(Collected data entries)
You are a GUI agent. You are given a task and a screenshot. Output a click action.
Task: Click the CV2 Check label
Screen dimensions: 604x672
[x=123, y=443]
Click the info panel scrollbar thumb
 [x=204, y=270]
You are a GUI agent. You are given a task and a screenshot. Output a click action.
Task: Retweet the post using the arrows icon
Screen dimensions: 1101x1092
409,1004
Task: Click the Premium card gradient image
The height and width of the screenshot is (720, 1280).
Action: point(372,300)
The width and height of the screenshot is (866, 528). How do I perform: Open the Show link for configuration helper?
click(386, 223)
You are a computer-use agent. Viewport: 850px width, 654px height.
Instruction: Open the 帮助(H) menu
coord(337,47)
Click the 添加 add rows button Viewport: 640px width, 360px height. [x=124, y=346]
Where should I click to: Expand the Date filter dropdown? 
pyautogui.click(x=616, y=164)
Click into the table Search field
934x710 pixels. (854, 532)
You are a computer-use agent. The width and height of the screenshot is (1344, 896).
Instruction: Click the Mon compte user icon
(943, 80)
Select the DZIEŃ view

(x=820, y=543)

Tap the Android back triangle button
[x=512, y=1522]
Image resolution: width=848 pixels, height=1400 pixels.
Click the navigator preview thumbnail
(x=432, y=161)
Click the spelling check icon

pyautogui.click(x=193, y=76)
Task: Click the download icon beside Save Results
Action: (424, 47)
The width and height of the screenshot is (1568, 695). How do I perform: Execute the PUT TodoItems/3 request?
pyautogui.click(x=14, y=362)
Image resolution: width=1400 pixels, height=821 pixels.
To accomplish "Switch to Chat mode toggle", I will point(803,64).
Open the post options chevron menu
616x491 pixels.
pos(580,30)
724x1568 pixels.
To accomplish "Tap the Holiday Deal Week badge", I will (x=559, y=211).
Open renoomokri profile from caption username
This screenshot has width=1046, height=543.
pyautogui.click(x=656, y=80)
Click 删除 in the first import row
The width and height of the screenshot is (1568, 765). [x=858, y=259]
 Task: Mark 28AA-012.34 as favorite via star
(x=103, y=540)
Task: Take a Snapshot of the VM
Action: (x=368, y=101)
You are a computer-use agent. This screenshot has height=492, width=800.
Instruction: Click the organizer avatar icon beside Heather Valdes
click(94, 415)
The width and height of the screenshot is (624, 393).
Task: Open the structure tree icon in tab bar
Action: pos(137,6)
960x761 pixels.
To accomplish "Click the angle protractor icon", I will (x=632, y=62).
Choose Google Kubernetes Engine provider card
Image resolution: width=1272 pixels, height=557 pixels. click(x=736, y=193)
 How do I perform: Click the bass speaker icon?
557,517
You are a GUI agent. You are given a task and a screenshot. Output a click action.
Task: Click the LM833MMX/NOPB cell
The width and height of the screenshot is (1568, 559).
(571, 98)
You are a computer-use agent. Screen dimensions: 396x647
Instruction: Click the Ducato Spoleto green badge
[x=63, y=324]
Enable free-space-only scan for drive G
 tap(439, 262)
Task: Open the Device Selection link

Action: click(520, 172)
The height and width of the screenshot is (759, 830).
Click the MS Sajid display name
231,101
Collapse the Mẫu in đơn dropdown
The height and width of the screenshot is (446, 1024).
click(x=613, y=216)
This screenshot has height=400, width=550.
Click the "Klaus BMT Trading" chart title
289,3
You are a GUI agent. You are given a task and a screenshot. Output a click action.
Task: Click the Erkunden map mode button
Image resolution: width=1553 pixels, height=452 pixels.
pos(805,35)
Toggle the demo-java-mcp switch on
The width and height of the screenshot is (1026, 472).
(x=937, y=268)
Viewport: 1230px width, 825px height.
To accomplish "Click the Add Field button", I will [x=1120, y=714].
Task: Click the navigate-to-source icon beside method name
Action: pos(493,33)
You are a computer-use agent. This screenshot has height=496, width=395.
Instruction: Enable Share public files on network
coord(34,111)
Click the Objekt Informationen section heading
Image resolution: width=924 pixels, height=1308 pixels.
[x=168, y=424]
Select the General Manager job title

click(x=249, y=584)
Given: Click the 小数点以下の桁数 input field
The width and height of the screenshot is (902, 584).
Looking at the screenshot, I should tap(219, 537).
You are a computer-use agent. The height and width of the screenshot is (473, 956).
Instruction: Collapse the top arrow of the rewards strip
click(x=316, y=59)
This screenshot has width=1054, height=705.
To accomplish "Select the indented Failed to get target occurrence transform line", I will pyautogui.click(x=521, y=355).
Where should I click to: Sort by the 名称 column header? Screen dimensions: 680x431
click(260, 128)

• _Problem to solve_
Keep the wording exact. Give all of the records again.

• _Response for this exercise_
You are a GUI agent. You are given a task and a screenshot. Output a click action.
Task: Click the CV2 Check label
Screen dimensions: 604x672
[x=123, y=443]
Click the info panel scrollbar thumb
 [x=204, y=270]
You are a GUI agent. You are given a task and a screenshot. Output a click action.
Task: Retweet the post using the arrows icon
Screen dimensions: 1101x1092
409,1004
Task: Click the Premium card gradient image
The height and width of the screenshot is (720, 1280).
Action: point(372,300)
The width and height of the screenshot is (866, 528). How do I perform: Open the Show link for configuration helper?
click(386, 223)
You are a computer-use agent. Viewport: 850px width, 654px height.
Instruction: Open the 帮助(H) menu
coord(337,47)
Click the 添加 add rows button Viewport: 640px width, 360px height. [x=124, y=346]
Where should I click to: Expand the Date filter dropdown? 
pyautogui.click(x=616, y=164)
Click into the table Search field
934x710 pixels. (854, 532)
You are a computer-use agent. The width and height of the screenshot is (1344, 896).
Instruction: Click the Mon compte user icon
(943, 80)
Select the DZIEŃ view

(x=820, y=543)

Tap the Android back triangle button
[x=512, y=1522]
Image resolution: width=848 pixels, height=1400 pixels.
Click the navigator preview thumbnail
(x=432, y=161)
Click the spelling check icon

pyautogui.click(x=193, y=76)
Task: Click the download icon beside Save Results
Action: (424, 47)
The width and height of the screenshot is (1568, 695). How do I perform: Execute the PUT TodoItems/3 request?
pyautogui.click(x=14, y=362)
Image resolution: width=1400 pixels, height=821 pixels.
To accomplish "Switch to Chat mode toggle", I will point(803,64).
Open the post options chevron menu
616x491 pixels.
pos(580,30)
724x1568 pixels.
To accomplish "Tap the Holiday Deal Week badge", I will (x=559, y=211).
Open renoomokri profile from caption username
This screenshot has width=1046, height=543.
pyautogui.click(x=656, y=80)
Click 删除 in the first import row
The width and height of the screenshot is (1568, 765). [x=858, y=259]
 Task: Mark 28AA-012.34 as favorite via star
(x=103, y=540)
Task: Take a Snapshot of the VM
Action: (x=368, y=101)
You are a computer-use agent. This screenshot has height=492, width=800.
Instruction: Click the organizer avatar icon beside Heather Valdes
click(94, 415)
The width and height of the screenshot is (624, 393).
Task: Open the structure tree icon in tab bar
Action: pos(137,6)
960x761 pixels.
To accomplish "Click the angle protractor icon", I will (x=632, y=62).
Choose Google Kubernetes Engine provider card
Image resolution: width=1272 pixels, height=557 pixels. click(x=736, y=193)
 How do I perform: Click the bass speaker icon?
557,517
You are a GUI agent. You are given a task and a screenshot. Output a click action.
Task: Click the LM833MMX/NOPB cell
The width and height of the screenshot is (1568, 559).
(571, 98)
You are a computer-use agent. Screen dimensions: 396x647
Instruction: Click the Ducato Spoleto green badge
[x=63, y=324]
Enable free-space-only scan for drive G
 tap(439, 262)
Task: Open the Device Selection link

Action: click(520, 172)
The height and width of the screenshot is (759, 830).
Click the MS Sajid display name
231,101
Collapse the Mẫu in đơn dropdown
The height and width of the screenshot is (446, 1024).
click(x=613, y=216)
This screenshot has height=400, width=550.
Click the "Klaus BMT Trading" chart title
289,3
You are a GUI agent. You are given a task and a screenshot. Output a click action.
Task: Click the Erkunden map mode button
Image resolution: width=1553 pixels, height=452 pixels.
pos(805,35)
Toggle the demo-java-mcp switch on
The width and height of the screenshot is (1026, 472).
(x=937, y=268)
Viewport: 1230px width, 825px height.
To accomplish "Click the Add Field button", I will [x=1120, y=714].
Task: Click the navigate-to-source icon beside method name
Action: pos(493,33)
You are a computer-use agent. This screenshot has height=496, width=395.
Instruction: Enable Share public files on network
coord(34,111)
Click the Objekt Informationen section heading
Image resolution: width=924 pixels, height=1308 pixels.
[x=168, y=424]
Select the General Manager job title

click(x=249, y=584)
Given: Click the 小数点以下の桁数 input field
The width and height of the screenshot is (902, 584).
Looking at the screenshot, I should tap(219, 537).
You are a computer-use agent. The height and width of the screenshot is (473, 956).
Instruction: Collapse the top arrow of the rewards strip
click(x=316, y=59)
This screenshot has width=1054, height=705.
To accomplish "Select the indented Failed to get target occurrence transform line", I will pyautogui.click(x=521, y=355).
Where should I click to: Sort by the 名称 column header? Screen dimensions: 680x431
click(260, 128)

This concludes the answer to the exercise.